BEGIN RECORDED INFORMATION

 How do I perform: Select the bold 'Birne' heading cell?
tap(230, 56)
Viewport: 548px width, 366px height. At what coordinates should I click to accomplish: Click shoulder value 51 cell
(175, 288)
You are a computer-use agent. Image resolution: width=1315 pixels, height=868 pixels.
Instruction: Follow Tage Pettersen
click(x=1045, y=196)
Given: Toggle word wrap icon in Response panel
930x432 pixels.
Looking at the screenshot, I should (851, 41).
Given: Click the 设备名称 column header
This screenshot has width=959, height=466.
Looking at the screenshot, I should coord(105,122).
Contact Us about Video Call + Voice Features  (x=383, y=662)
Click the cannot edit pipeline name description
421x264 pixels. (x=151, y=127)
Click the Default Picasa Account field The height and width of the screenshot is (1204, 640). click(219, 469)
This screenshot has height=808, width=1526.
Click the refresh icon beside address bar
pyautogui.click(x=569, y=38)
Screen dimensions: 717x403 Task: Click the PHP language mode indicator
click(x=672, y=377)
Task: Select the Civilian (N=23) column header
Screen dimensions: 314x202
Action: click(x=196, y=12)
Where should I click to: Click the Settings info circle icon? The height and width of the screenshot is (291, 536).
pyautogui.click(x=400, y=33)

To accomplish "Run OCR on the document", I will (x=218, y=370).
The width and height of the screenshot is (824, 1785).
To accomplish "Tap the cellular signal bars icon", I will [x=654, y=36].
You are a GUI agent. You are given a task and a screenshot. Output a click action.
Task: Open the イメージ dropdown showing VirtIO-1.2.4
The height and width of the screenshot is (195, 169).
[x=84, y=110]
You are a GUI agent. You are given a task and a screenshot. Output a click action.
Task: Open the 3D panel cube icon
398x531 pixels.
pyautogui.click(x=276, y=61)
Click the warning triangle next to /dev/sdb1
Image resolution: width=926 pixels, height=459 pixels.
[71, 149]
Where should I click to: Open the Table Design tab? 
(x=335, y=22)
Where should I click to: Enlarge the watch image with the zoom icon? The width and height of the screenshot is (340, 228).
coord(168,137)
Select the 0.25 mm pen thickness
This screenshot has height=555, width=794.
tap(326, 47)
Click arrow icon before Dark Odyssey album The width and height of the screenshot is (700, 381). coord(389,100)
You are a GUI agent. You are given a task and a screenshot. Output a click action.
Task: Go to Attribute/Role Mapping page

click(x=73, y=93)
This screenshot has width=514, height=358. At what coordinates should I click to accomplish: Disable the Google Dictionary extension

END RECORDED INFORMATION

▶ [TASK]: Print only the lines from the top of the data above down to the line holding "You are a computer-use", inclusive.

▶ [EXERCISE RESPONSE]:
 How do I perform: Select the bold 'Birne' heading cell?
tap(230, 56)
Viewport: 548px width, 366px height. At what coordinates should I click to accomplish: Click shoulder value 51 cell
(175, 288)
You are a computer-use agent. Image resolution: width=1315 pixels, height=868 pixels.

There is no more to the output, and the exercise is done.